Oil Extraction: After hotplate roasting, the above roasted and unroasted cinnamon bark powder was mixed and dipped in 50ml of petroleum ether (40-60 °C) for overnight. The next day, the solution was filtered. After filtration, the filtrate was fed into a Soxhlet extractor fitted with a 100-mL round-bottomed flask and a condenser. The extraction was carried out on a water bath (40-50 °C) for 1 h. After extraction, the solvent was distilled off.

Physical Properties: Yield of Extraction of aromatic oils from cinnamon bark before and after roasting. The percentage yield for cinnamon bark before and after roasting were calculated by using the following equation 14.

Volatile oil (%) = (Weight of the volatile oil recovered in g/ Weight of sample taken in g) × 100

Color, Density and Refractive Index of Aromatic Oils from Cinnamon Bark Before and after Roasting: The physical properties of aromatic oils from cinnamon bark before and after roasting such as color, density and refractive index per AOAC standard methods 15 were evaluated.

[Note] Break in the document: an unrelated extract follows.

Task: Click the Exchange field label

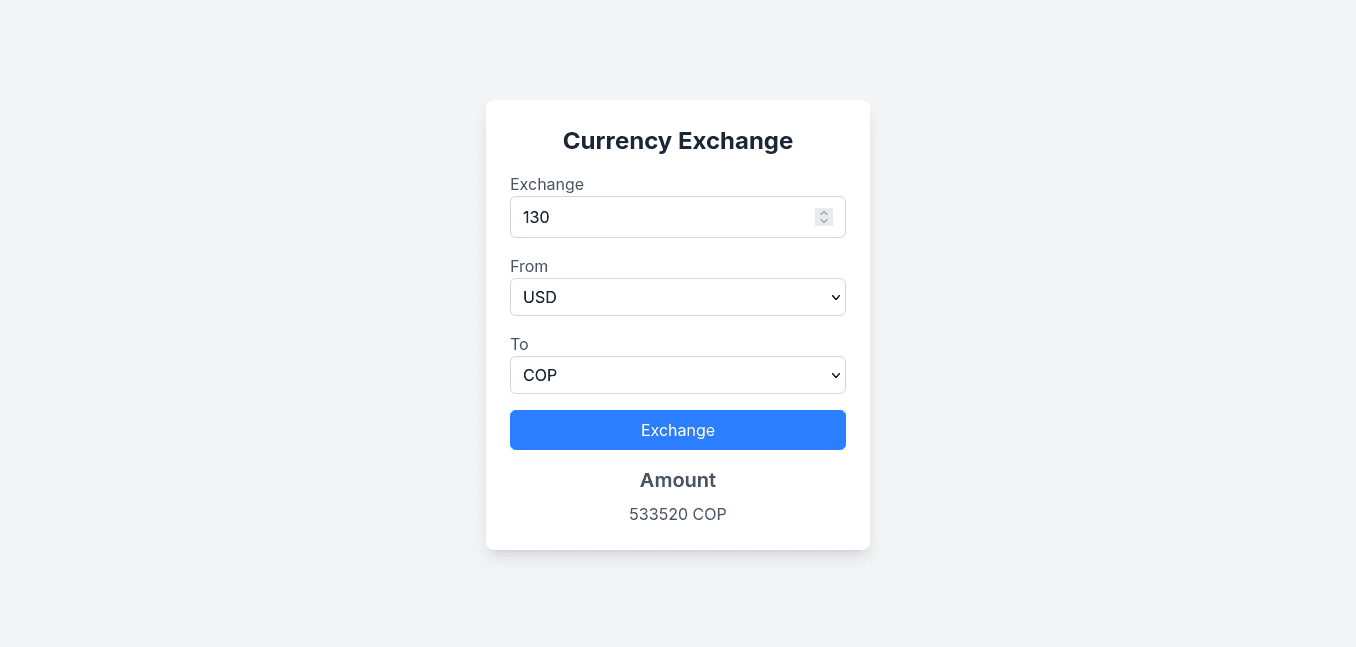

Color Property of Aromatic Oils from Cinnamon Bark before and after Roasting: Color intensities of roasted and unroasted aromatic oil samples were measured by use of the colorimeter (Konica Minolta CR 10) which gave the Hunter parameter (L*, a*, b*) and also c*and h* values directly 16. 2 ml of samples were placed in Petri dishes with a cover.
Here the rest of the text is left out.